──────── Extrait à lire ────────

Le 13 février 1911, le George M. Cohan Theatre ouvre ses portes avec une représentation du triomphe de Cohan, Get-Rich-Quick Wallingford (), qui avait commencé sa carrière au Gaiety Theatre en septembre 2010, le nouveau théâtre n'étant pas encore prêt. Son entrée étroite mène à un hall marbré qui contenait des peintures murales représentant les «Four Cohan», une sorte d'hommage à leur carrière. Le théâtre sera transformé en cinéma en 1932, et démoli en 1938.

De plus, en 1911, George M. Cohan a signé un contrat avec RCA Victor et, le 4 mai 1911, a fait sept enregistrements différents de ses compositions:

  • Hey There, May There (Mother Goose) Victor 60049
  • I Want To Hear A Yankee Doodle Tune (Mother Goose) Victor 60045
  • Life's A Very Funny Proposition After All (Little Johnny Jones) Victor 60042
  • I'm Mighty Glad I'm Living That's All (Little Johnny Jones) Victor 60044
  • Small Town Girl (Fifty Miles from Boston) Victor 60052
  • You Won't Do Any Business If You Haven't Got A Band (A Little Bit Of Everything) Victor 60043
  • P.S. Mr. Johnson Sends Regards - Victor 70039

Les enregistrements ne rendent pas vraiment justice à Cohan en tant que chanteur ou interprète (il aura plus d’énergie et de rebond dans le mauvais film The Phantom President 21 ans plus tard). Il faut dire que RCA et les autres compagnies d’enregistrement avaient des techniques d’enregistrement primitives et/ou inexistantes en 1911 (un artiste devait par exemple adapter sa performance vocale pour enregistrer avec un niveau de voix stable). Même un artiste énigmatique comme Al Jolson (qui a enregistré That Haunting Melody en 1911) peut difficilement être jugé par ces enregistrements. Quoi qu'il en soit, ces 7 enregistrements restent aujourd'hui notre seul aperçu du Cohan. En fait, Cohan ne doit pas avoir apprécié le travail d’enregistrement, parce qu’il n’est jamais retourné en studio pour enregistrer à nouveau.

────────

- Consigne
Reprenez le texte sur George M. Cohan à partir de l'endroit où il s'arrête. Le matériel qui suit est indépendant du texte sur George M. Cohan.

──────── Jeu de données ────────

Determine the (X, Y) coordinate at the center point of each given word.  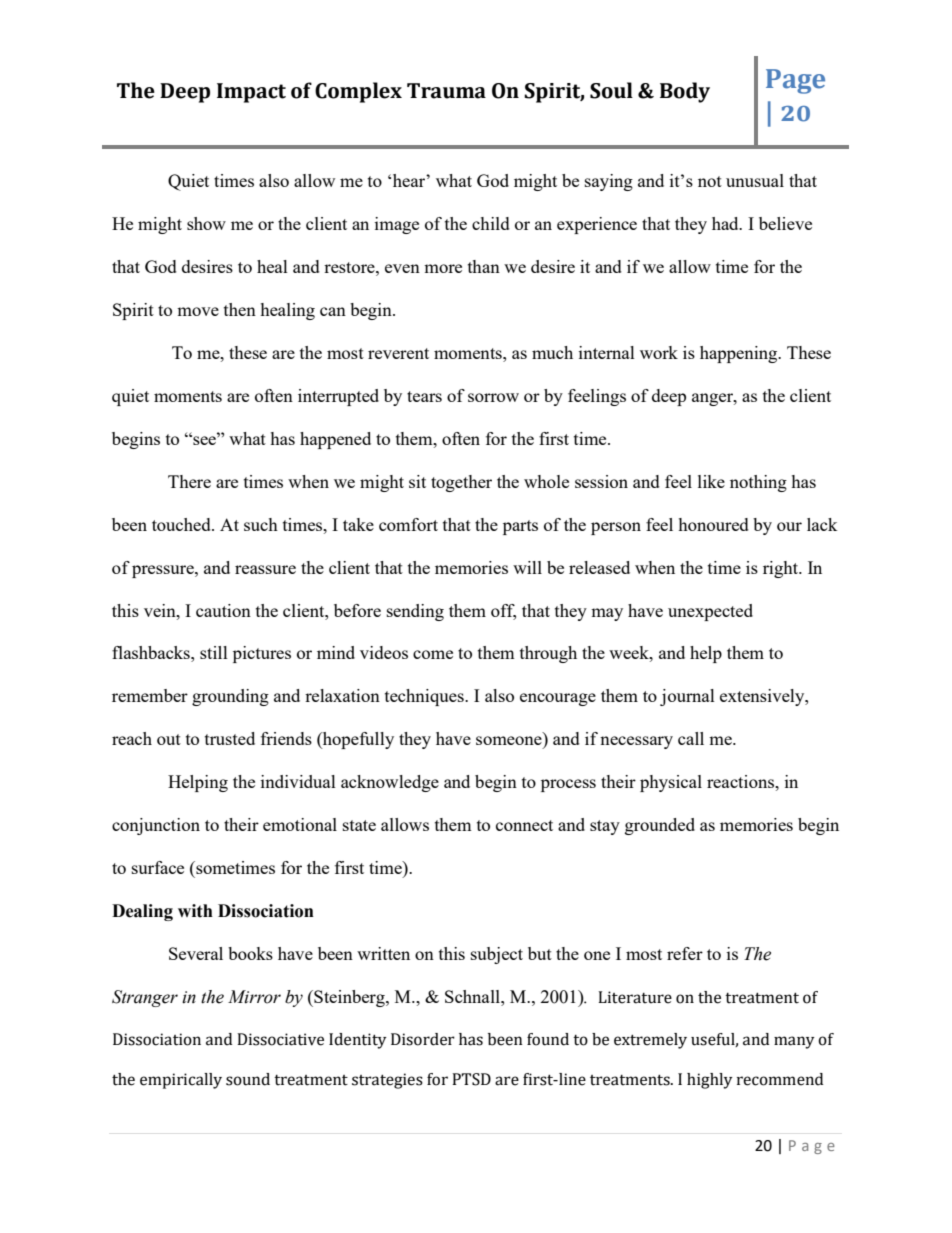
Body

────────

- Résultat
D.3) «The Little Millionaire» (1911) et Broadway Jones (1912)

En septembre 1911, Cohan connut un succès critique et financier. Ce fut la dernière fois qu'il joua dans un musical avec son père et sa mère. Ce n'était cependant déjà plus les légendaires «Four Cohan» puisqu'il manquait Josie, la soeur de George.

Avec la création de The Little Millionaire () (1911, 192 représentations), Cohan a essayé un nouveau concept: il a décidé dans ce musical en trois actes, de ne présenter aucun numéro musical pendant le deuxième acte. Cette idée met ce musical à part de tous les autres qu'il avait composé jusqu'alors. En conséquence immédiate, il est de loin le musical contenant le moins de chansons de tous ceux de Cohan. La chanson que le critique Rennold Wolf a qualifiée de «meilleure ballade chantée par des méchants» était Oh, You Wonderful Girl et elle fera partie aussi de George M! () (1968).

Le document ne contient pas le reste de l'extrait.